French court orders release of killer of former Iranian PM under last Shah

By Pierre-antoine Souchard, AP
Tuesday, May 18, 2010

Killer of former Iranian PM to be freed in France

PARIS — An Iranian who was jailed for life in France for assassinating a former Iranian prime minister will be freed and allowed to return home, raising speculation that he is part of a prisoner exchange deal between the two countries.

The French prosecutor’s office said Tuesday that the country’s laws allow Ali Vakili Rad, who was convicted of killing Shahpour Bakhtiar, the last Iranin prime minister under the ousted Shah of Iran in 1991, to be released early.

Vakili Rad will be sent back to Tehran, where he is regarded as a hero by Iran’s leaders for killing someone they considered a counterrevolutionary.

Speaking shortly before Tuesday’s announcement in Paris, Iran’s Foreign Ministry spokesman, Ramin Mehmanparast, welcomed Vakili Rad’s expected return to Iran.

“We also heard that Mr. Ali Vakili Rad after the verdict that is issued by a French court is going to enter Iran. To see him in Iran after years, we are pleased,” Mehmanparast said at his weekly news conference.

Vakili Rad would be the second Iranian freed by French courts in less than two weeks, leading to speculation of a deal between Paris and Tehran to obtain freedom for a young French academic convicted by Iran of spying, who returned home Sunday.

French officials firmly have denied any dealmaking between Paris and Tehran to obtain the liberation of Clotile Reiss who was sentenced to 10 years in prison by Iran, with her jail term quickly commuted and replaced with a fine of 3 billion rials ($300,000). Reiss was arrested July 1 in postelection violence in Iran.

“We were never in a logic of the slightest bargaining,” French Foreign Ministry spokesman Bernard Valero said Monday during an interview with Associated Press Television News. When such questions are asked “that means one has doubts about the independence of the French justice system.”

Sorin Margulis, Vakili Rad’s attorney, also has denied speculation of a deal. “My client was in a position to be freed before the arrest of Miss Reiss.”

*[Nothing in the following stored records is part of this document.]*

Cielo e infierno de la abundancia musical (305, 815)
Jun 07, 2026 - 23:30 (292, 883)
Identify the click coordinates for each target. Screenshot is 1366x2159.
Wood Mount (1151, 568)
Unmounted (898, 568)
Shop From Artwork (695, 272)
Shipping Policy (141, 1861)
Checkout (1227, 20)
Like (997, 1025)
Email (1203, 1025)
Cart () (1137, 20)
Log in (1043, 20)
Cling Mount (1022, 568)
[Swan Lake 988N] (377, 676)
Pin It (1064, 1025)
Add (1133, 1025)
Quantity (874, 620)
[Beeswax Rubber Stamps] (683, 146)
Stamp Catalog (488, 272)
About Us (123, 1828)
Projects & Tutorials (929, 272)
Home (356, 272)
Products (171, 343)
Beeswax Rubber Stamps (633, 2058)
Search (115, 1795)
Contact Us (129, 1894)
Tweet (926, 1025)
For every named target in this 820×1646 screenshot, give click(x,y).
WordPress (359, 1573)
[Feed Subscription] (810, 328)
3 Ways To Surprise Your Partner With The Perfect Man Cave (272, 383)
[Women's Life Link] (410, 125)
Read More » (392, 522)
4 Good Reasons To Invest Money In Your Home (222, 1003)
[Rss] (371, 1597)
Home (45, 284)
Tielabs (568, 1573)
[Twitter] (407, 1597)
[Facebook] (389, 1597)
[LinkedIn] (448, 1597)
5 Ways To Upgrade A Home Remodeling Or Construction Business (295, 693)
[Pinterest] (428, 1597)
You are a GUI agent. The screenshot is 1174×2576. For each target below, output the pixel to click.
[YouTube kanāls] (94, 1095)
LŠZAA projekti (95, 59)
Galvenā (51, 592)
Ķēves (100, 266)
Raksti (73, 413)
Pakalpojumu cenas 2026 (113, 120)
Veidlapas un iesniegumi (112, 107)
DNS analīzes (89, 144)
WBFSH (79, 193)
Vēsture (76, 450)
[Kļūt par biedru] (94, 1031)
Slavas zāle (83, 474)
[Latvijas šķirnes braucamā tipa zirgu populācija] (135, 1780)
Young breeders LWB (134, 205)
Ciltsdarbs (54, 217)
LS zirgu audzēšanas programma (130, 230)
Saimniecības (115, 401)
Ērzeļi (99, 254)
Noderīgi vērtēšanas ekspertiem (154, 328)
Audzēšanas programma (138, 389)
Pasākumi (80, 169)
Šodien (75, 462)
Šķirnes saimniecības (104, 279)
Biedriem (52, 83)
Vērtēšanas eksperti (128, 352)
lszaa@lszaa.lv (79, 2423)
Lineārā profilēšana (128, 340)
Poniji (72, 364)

A French appeals court ruled July 2 that Vakili Rad could be given conditional freedom. The final decision had been postponed twice.

France has cut deals with Iran in the past to obtain freedom for French citizens.

In 1990, France pardoned the man convicted of carrying out a 1980 failed attack on Bakhtiar that killed two other people. Anis Naccache, a Lebanese, and his four accomplices were expelled to Tehran. Naccache’s freedom had been demanded by Iranian-backed terrorists who set off deadly bombs around Paris in 1986.

Bakhtiar, a respected, moderate opposition leader, was brought in as prime minister by the shah of Iran in a bid by the crumbling monarchy to save itself from growing revolutionary fervor. The shah was toppled in the 1979 Islamic revolution, and Bakhtiar fled to France.

In 1991, Bakhtiar, then 76, was killed in his home in the western Paris suburb of Suresnes.

Vakili Rad was found guilty in 1994 of killing Bakhtiar and sentenced to life in prison. During Vakili Rad’s trial, the prosecution representing the state maintained that Iran was behind the slayings. Two other Iranians were convicted for logistical roles in the killings, and two other alleged killers were never caught.

Tuesday’s decision by the Paris Court of Appeals to free Vakili Rad had been considered likely after the French Interior Ministry issued an expulsion order Monday. French judges already had said they favored a conditional release, if an expulsion order had come through.

French law allows expulsion for foreigners with no ties to France once they are released. The French prosecutor’s office said Tuesday that it was able to order Vakili Rad’s release because he had requested that he be sent back to Iran if he were freed.

The only issues that could delay a Tuesday departure are whether Vakili Rad has received an up-to-date passport and whether formalities are concluded in time to catch a flight home.